▶ **Work to be completed**
Once you find the line containing "Given: Choose Différé sending option" in the data below, copy it and each following line exactly, up to and including the line containing "Given: Click Caitlin's", and nothing else.

▶ **Dataset records**
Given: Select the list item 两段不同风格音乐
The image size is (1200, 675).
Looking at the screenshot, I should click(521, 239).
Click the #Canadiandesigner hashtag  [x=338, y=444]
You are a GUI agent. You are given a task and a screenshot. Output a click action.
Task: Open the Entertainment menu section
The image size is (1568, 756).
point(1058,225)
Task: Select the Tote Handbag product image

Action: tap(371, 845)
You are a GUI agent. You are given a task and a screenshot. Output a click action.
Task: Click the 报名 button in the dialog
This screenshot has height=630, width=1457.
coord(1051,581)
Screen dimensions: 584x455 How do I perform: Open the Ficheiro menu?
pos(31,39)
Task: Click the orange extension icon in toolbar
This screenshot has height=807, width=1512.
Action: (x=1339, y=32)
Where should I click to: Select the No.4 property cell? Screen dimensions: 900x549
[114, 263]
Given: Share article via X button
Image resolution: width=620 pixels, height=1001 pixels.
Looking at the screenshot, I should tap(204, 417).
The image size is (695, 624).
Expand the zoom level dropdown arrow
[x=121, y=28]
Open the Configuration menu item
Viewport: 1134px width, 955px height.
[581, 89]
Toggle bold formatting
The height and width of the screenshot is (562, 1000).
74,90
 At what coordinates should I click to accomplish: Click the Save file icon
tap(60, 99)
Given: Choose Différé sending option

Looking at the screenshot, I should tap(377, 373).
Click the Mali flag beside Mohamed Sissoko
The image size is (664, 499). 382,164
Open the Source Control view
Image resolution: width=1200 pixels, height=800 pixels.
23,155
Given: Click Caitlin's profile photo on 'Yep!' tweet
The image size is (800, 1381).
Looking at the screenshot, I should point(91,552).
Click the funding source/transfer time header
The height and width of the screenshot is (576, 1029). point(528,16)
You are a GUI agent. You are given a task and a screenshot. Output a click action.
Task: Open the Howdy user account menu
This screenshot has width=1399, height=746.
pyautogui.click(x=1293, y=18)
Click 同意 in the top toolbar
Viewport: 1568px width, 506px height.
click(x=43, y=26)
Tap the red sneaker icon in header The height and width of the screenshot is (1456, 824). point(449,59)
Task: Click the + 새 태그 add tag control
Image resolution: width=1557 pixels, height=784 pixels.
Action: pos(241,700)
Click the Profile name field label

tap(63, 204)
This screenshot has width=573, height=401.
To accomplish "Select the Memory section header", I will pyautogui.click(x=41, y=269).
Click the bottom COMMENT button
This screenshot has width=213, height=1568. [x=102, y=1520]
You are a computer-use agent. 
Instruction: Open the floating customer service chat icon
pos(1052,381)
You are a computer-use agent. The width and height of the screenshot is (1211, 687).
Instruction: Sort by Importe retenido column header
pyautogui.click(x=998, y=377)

▶ **Response to this task**
Given: Choose Différé sending option

Looking at the screenshot, I should tap(377, 373).
Click the Mali flag beside Mohamed Sissoko
The image size is (664, 499). 382,164
Open the Source Control view
Image resolution: width=1200 pixels, height=800 pixels.
23,155
Given: Click Caitlin's profile photo on 'Yep!' tweet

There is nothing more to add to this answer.